Wearable tech to evolve inside the human body

The future of wearable technology will see humans upgrade themselves using computers microscopic in size, according to an industry expert.

Wearable tech to evolve inside the human body

David Evans, the chief futurist at network design multinational Cisco, told the Wearable Technology Conference in London that as technology evolves and shrinks, it will work its way inside the human body.

Speaking in the closing keynote address, Evans used the evidence that, on average, the same computer processing power becomes 100 times smaller each decade.

Referencing the ENIC computer built in 1946 — which weighed 30 tonnes, and the fact the same level of processing power can be found in a musical greeting card today — Evans outlined how this trend will continue.

“Intel announced their Edison line of chips at CES earlier in the year, and what’s significant is that this is essentially a fully blown computing device on something the size of an SD card.”

He outlined how aspects of the microchip were a similar size to strands of human DNA. “If you do the math and fast-forward a little bit, in about two-and-a-half decades, the power of your smartphone will fit into something the size of a red blood cell.

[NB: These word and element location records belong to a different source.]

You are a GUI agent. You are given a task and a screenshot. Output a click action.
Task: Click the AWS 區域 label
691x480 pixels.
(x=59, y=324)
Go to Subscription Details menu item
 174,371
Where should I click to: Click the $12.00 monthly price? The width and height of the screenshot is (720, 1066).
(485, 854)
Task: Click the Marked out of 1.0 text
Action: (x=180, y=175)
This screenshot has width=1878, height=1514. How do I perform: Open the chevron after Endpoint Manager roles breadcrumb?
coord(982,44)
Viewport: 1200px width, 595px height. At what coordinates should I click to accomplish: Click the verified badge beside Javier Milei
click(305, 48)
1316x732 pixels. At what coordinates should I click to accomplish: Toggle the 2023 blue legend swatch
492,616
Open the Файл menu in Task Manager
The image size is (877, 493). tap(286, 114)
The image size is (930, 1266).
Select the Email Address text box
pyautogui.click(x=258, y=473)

It completely changes the game if humans can have red blood cell-size computing.”

Evans believes this level of shrinkage will change the definition of wearable technology. “At the moment, wearables can tell me what I’m doing, not how I’m doing. But this is starting to change. Wearables are becoming awareables; they’re becoming aware of me and they’re becoming aware of their environment.

“I would submit that there are three things required to make a wearable become an awareable; and they are contact, connections, and context. Contact is about physical contact with me...

“Connections change everything. A connection makes something dumb an intelligent thing. When you give something a connection to the cloud it becomes arguably a supercomputer, and while wearables are primarily tethered to your smartphone today hopefully they will evolve and become independent devices that can connect to the cloud.”

Evans said context meant wearables have the intelligence to understand in what context users are working with a device, and cater the data it sends as a result.